Data for the task: Begin

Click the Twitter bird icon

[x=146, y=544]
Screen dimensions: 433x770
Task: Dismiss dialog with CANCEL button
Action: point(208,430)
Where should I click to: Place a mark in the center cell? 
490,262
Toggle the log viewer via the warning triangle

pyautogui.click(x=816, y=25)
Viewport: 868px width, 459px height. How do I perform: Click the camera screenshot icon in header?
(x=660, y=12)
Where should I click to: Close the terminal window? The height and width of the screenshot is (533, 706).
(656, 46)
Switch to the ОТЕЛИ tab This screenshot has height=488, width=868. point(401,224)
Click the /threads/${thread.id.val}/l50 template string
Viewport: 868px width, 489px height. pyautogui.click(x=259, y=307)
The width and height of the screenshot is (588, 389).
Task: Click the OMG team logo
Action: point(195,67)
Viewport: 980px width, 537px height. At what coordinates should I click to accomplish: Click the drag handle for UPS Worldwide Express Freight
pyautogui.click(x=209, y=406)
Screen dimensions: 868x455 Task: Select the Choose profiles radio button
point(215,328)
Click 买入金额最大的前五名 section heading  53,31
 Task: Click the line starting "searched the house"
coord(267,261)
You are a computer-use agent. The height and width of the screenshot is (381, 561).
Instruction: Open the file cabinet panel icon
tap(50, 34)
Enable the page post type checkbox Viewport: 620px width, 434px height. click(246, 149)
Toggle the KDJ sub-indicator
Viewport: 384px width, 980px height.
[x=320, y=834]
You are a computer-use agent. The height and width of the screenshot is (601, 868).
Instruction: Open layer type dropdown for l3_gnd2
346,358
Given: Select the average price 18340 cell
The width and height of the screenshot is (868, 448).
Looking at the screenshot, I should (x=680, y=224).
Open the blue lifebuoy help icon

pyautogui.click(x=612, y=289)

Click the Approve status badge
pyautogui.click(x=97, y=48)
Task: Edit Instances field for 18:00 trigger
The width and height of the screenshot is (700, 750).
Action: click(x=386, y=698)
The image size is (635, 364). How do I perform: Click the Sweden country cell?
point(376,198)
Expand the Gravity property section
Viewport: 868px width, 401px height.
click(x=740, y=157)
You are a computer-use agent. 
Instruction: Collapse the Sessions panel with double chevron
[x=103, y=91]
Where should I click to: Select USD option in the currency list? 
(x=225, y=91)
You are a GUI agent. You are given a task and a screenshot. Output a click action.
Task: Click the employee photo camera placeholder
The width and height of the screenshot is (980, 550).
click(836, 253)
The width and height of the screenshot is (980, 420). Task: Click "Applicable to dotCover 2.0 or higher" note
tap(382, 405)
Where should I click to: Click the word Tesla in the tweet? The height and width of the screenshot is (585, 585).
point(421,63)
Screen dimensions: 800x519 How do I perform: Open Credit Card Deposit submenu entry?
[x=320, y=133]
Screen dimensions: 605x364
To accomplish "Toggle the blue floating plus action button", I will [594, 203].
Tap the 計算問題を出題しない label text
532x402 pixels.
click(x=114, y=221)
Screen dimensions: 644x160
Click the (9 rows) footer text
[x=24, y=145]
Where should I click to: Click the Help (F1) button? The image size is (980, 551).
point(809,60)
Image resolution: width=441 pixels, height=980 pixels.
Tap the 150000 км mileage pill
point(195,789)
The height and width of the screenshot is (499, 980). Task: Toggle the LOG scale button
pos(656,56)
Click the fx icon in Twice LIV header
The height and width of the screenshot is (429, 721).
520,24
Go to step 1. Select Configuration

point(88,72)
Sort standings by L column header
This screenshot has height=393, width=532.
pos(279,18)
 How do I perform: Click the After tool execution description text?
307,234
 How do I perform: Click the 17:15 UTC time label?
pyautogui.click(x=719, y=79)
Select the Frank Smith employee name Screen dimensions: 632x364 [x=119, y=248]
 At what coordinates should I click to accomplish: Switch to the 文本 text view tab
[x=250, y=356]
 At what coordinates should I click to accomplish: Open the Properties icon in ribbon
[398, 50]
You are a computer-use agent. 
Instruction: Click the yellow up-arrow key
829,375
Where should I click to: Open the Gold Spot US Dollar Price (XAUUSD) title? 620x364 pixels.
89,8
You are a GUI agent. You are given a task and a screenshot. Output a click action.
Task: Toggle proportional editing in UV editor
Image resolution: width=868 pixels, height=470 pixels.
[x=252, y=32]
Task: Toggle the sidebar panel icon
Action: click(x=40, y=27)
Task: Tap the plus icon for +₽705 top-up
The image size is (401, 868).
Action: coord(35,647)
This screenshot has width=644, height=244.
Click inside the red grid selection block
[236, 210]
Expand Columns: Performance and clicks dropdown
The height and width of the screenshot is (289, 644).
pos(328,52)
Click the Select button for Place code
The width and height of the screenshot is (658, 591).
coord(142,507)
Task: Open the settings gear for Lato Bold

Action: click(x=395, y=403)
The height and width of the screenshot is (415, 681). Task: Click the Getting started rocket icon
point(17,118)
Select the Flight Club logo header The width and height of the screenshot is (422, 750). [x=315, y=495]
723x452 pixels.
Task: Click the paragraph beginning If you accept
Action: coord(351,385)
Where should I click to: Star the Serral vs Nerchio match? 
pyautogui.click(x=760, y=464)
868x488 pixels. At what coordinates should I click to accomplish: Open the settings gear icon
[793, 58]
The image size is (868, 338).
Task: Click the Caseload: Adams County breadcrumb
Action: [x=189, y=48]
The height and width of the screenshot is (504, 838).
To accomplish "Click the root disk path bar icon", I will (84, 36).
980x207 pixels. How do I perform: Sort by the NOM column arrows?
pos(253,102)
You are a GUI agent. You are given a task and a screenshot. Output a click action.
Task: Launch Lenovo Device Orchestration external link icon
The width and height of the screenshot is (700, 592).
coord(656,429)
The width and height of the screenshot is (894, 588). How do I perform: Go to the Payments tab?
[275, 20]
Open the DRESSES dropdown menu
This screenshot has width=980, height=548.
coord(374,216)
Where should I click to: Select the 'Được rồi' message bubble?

Data for the task: End

[Task to carry out]: Copy each entry exactly. Omit none.

[Written answer]:
Click the Twitter bird icon

[x=146, y=544]
Screen dimensions: 433x770
Task: Dismiss dialog with CANCEL button
Action: point(208,430)
Where should I click to: Place a mark in the center cell? 
490,262
Toggle the log viewer via the warning triangle

pyautogui.click(x=816, y=25)
Viewport: 868px width, 459px height. How do I perform: Click the camera screenshot icon in header?
(x=660, y=12)
Where should I click to: Close the terminal window? The height and width of the screenshot is (533, 706).
(656, 46)
Switch to the ОТЕЛИ tab This screenshot has height=488, width=868. point(401,224)
Click the /threads/${thread.id.val}/l50 template string
Viewport: 868px width, 489px height. pyautogui.click(x=259, y=307)
The width and height of the screenshot is (588, 389).
Task: Click the OMG team logo
Action: point(195,67)
Viewport: 980px width, 537px height. At what coordinates should I click to accomplish: Click the drag handle for UPS Worldwide Express Freight
pyautogui.click(x=209, y=406)
Screen dimensions: 868x455 Task: Select the Choose profiles radio button
point(215,328)
Click 买入金额最大的前五名 section heading  53,31
 Task: Click the line starting "searched the house"
coord(267,261)
You are a computer-use agent. The height and width of the screenshot is (381, 561).
Instruction: Open the file cabinet panel icon
tap(50, 34)
Enable the page post type checkbox Viewport: 620px width, 434px height. click(246, 149)
Toggle the KDJ sub-indicator
Viewport: 384px width, 980px height.
[x=320, y=834]
You are a computer-use agent. The height and width of the screenshot is (601, 868).
Instruction: Open layer type dropdown for l3_gnd2
346,358
Given: Select the average price 18340 cell
The width and height of the screenshot is (868, 448).
Looking at the screenshot, I should (x=680, y=224).
Open the blue lifebuoy help icon

pyautogui.click(x=612, y=289)

Click the Approve status badge
pyautogui.click(x=97, y=48)
Task: Edit Instances field for 18:00 trigger
The width and height of the screenshot is (700, 750).
Action: click(x=386, y=698)
The image size is (635, 364). How do I perform: Click the Sweden country cell?
point(376,198)
Expand the Gravity property section
Viewport: 868px width, 401px height.
click(x=740, y=157)
You are a computer-use agent. 
Instruction: Collapse the Sessions panel with double chevron
[x=103, y=91]
Where should I click to: Select USD option in the currency list? 
(x=225, y=91)
You are a GUI agent. You are given a task and a screenshot. Output a click action.
Task: Click the employee photo camera placeholder
The width and height of the screenshot is (980, 550).
click(836, 253)
The width and height of the screenshot is (980, 420). Task: Click "Applicable to dotCover 2.0 or higher" note
tap(382, 405)
Where should I click to: Click the word Tesla in the tweet? The height and width of the screenshot is (585, 585).
point(421,63)
Screen dimensions: 800x519 How do I perform: Open Credit Card Deposit submenu entry?
[x=320, y=133]
Screen dimensions: 605x364
To accomplish "Toggle the blue floating plus action button", I will [594, 203].
Tap the 計算問題を出題しない label text
532x402 pixels.
click(x=114, y=221)
Screen dimensions: 644x160
Click the (9 rows) footer text
[x=24, y=145]
Where should I click to: Click the Help (F1) button? The image size is (980, 551).
point(809,60)
Image resolution: width=441 pixels, height=980 pixels.
Tap the 150000 км mileage pill
point(195,789)
The height and width of the screenshot is (499, 980). Task: Toggle the LOG scale button
pos(656,56)
Click the fx icon in Twice LIV header
The height and width of the screenshot is (429, 721).
520,24
Go to step 1. Select Configuration

point(88,72)
Sort standings by L column header
This screenshot has height=393, width=532.
pos(279,18)
 How do I perform: Click the After tool execution description text?
307,234
 How do I perform: Click the 17:15 UTC time label?
pyautogui.click(x=719, y=79)
Select the Frank Smith employee name Screen dimensions: 632x364 [x=119, y=248]
 At what coordinates should I click to accomplish: Switch to the 文本 text view tab
[x=250, y=356]
 At what coordinates should I click to accomplish: Open the Properties icon in ribbon
[398, 50]
You are a computer-use agent. 
Instruction: Click the yellow up-arrow key
829,375
Where should I click to: Open the Gold Spot US Dollar Price (XAUUSD) title? 620x364 pixels.
89,8
You are a GUI agent. You are given a task and a screenshot. Output a click action.
Task: Toggle proportional editing in UV editor
Image resolution: width=868 pixels, height=470 pixels.
[x=252, y=32]
Task: Toggle the sidebar panel icon
Action: click(x=40, y=27)
Task: Tap the plus icon for +₽705 top-up
The image size is (401, 868).
Action: coord(35,647)
This screenshot has width=644, height=244.
Click inside the red grid selection block
[236, 210]
Expand Columns: Performance and clicks dropdown
The height and width of the screenshot is (289, 644).
pos(328,52)
Click the Select button for Place code
The width and height of the screenshot is (658, 591).
coord(142,507)
Task: Open the settings gear for Lato Bold

Action: click(x=395, y=403)
The height and width of the screenshot is (415, 681). Task: Click the Getting started rocket icon
point(17,118)
Select the Flight Club logo header The width and height of the screenshot is (422, 750). [x=315, y=495]
723x452 pixels.
Task: Click the paragraph beginning If you accept
Action: coord(351,385)
Where should I click to: Star the Serral vs Nerchio match? 
pyautogui.click(x=760, y=464)
868x488 pixels. At what coordinates should I click to accomplish: Open the settings gear icon
[793, 58]
The image size is (868, 338).
Task: Click the Caseload: Adams County breadcrumb
Action: [x=189, y=48]
The height and width of the screenshot is (504, 838).
To accomplish "Click the root disk path bar icon", I will (84, 36).
980x207 pixels. How do I perform: Sort by the NOM column arrows?
pos(253,102)
You are a GUI agent. You are given a task and a screenshot. Output a click action.
Task: Launch Lenovo Device Orchestration external link icon
The width and height of the screenshot is (700, 592).
coord(656,429)
The width and height of the screenshot is (894, 588). How do I perform: Go to the Payments tab?
[275, 20]
Open the DRESSES dropdown menu
This screenshot has width=980, height=548.
coord(374,216)
Where should I click to: Select the 'Được rồi' message bubble?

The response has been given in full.